La personne qui guide doit être à l’écoute de la personne qui est guidée pour pouvoir progresser ensemble, de manière fluide et naturelle. Il ne doit pas y avoir l’impression pour la personne qui est guidée « d’être forcée de », elle ne peut pas être contrainte. S’il y a contrainte, ça ne fonctionne pas, on se marche sur les pieds, la personne guidée résiste, et celui ou celle qui guide est obligé de forcer pour déplacer son ou sa partenaire. Du côté de la personne qui est guidée, pour pouvoir être actrice elle aussi, elle doit lâcher toute résistance et être à l’écoute du mouvement de son ou sa partenaire, elle doit être capable d’interpréter et de réaliser ce qui est proposé. Le guide par sa posture propose des figures de manière suffisamment claire et précise pour que le guidé interprète au plus juste et agisse en conséquence, sans y être forcé. C’est finalement ce que l’on appelle l’empowerment. Pourquoi les personnes suivent elles leur manager quand elles n’y sont pas contraintes ? A travers le juste équilibre entre les postures de « guide » et de « guidé », cette danse ressemble à la relation manager-collaborateur. Il est là le secret des approches corporelles.
La grande difficulté évidemment dans cette danse qu’est le tango, tout comme en management, c’est de lâcher le désir de contrôle (prendre le pouvoir sur) et de développer la capacité de se laisser « contrôler ». Will Schutz parle du contrôle comme d’un besoin d’établir et maintenir une relation satisfaisante avec les autres en matière de contrôle, d’influence et de pouvoir. Ce besoin met en jeu des critères de « Dominant / Dominé » ou « Au-dessus / En dessous » et donc de guidant / guidé comme dans le tango. Il s’agit de « prendre le pouvoir avec ».

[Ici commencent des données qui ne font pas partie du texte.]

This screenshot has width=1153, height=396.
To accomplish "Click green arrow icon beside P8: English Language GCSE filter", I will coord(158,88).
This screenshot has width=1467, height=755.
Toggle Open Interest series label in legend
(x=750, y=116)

Au sein d’Inspirations Management, nous avons la chance d’avoir une consultante (Céline Tiberghien) qui est aussi professeure de tango et qui nous permet de faire vivre aux managers que nous accompagnons cette relation guide-guidé en lien avec la posture de manager-leader. Voici le parallèle qu’elle fait entre le tango et la relation manager-collaborateur : « La personne qui suit transforme l’énergie en mouvement ».

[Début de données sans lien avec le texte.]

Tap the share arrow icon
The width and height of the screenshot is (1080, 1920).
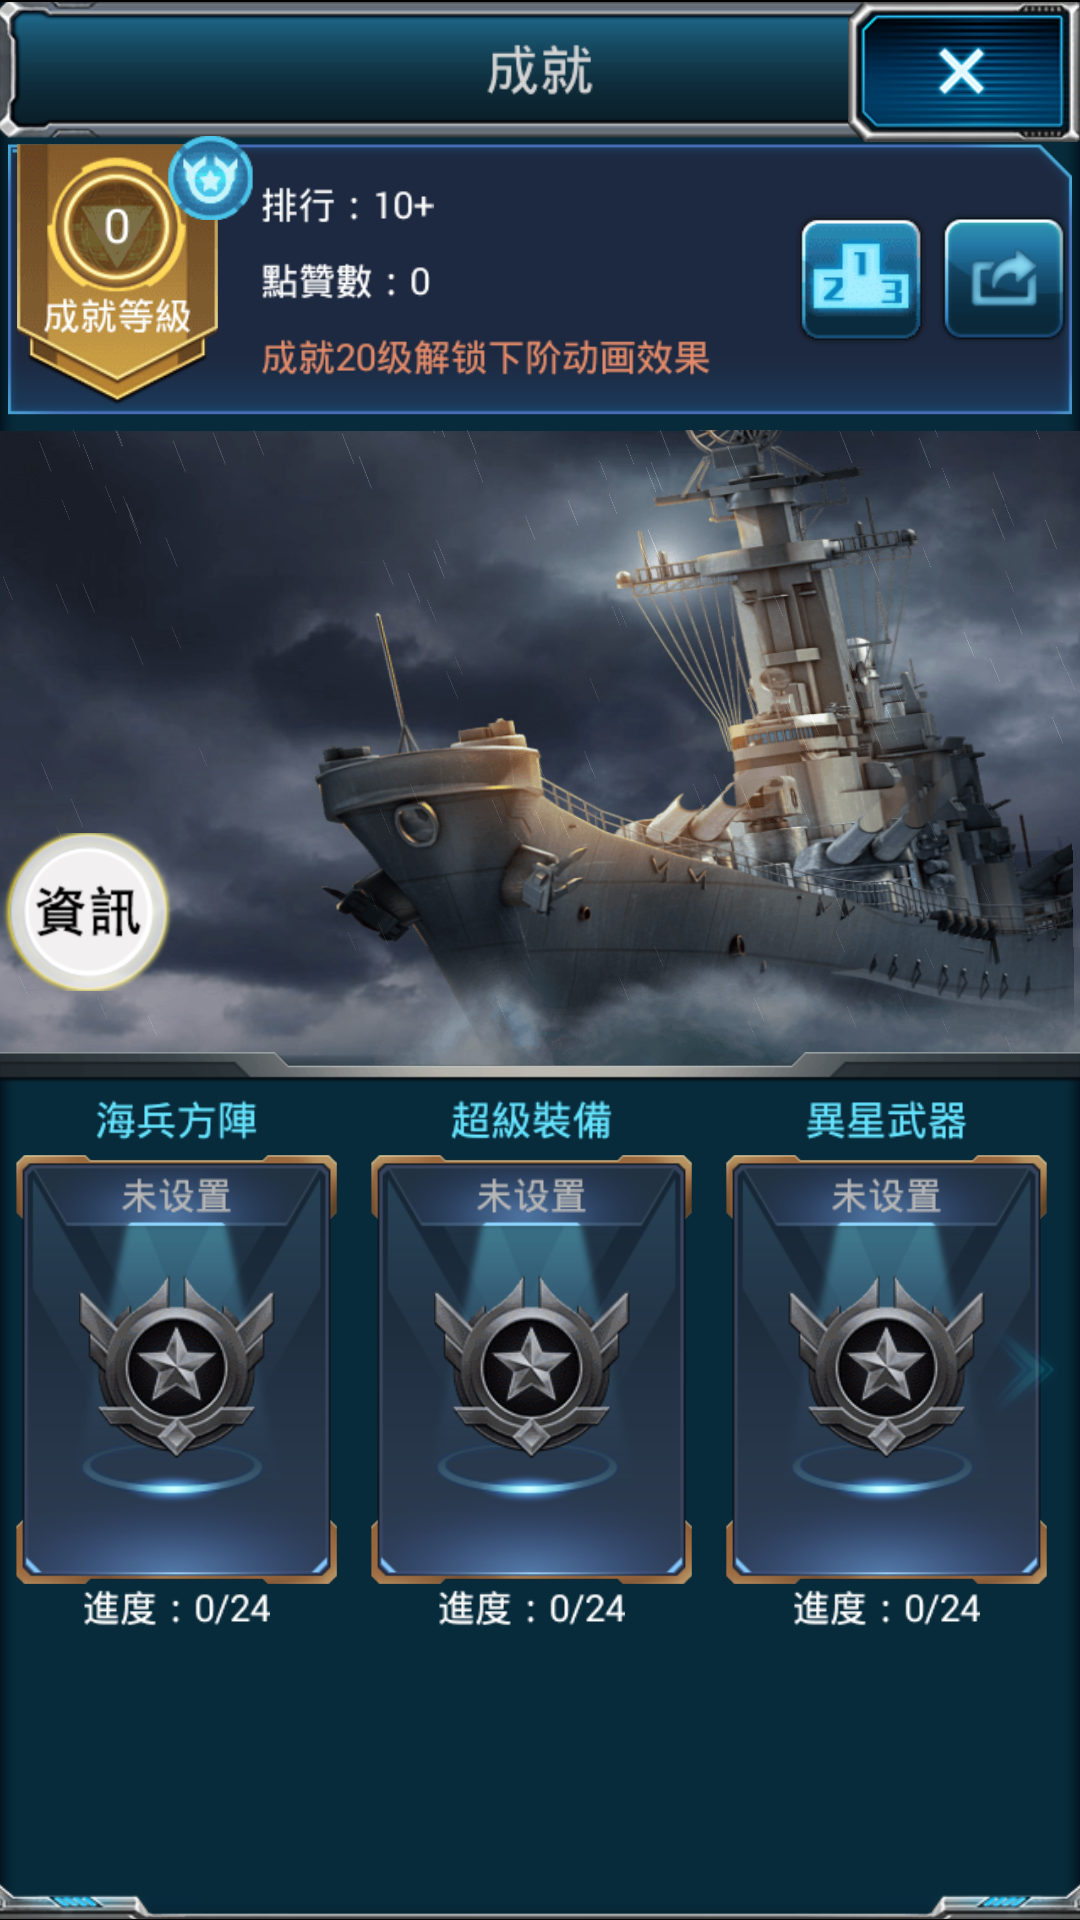[1003, 279]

Les prises de conscience corporelles sont puissantes, très impactantes, et permettent de réels changements de comportements. Nous sommes convaincus, pour des prises de conscience fortes, gages de transformations des pratiques managériales, de la nécessité de sortir les managers que nous accompagnons du seul travail intellectuel pour aller vers des expérimentations corporelles différentes qui leur permettront grâce à leurs ressentis d’aller encore plus loin dans leurs changements, de progresser et d’ancrer de nouvelles postures de leadership. Et ainsi d’approcher réellement ce qui est attendu d’eux. Nous proposons de plus en plus au cours de nos parcours de formation des ateliers où les managers pourront expérimenter le leadership dans leur corps et être ainsi des « managers en corps ».
Et merci à Cédric Klapisch pour le « en corps » que je lui ai emprunté, et dont je vous invite à voir le très beau film du même nom.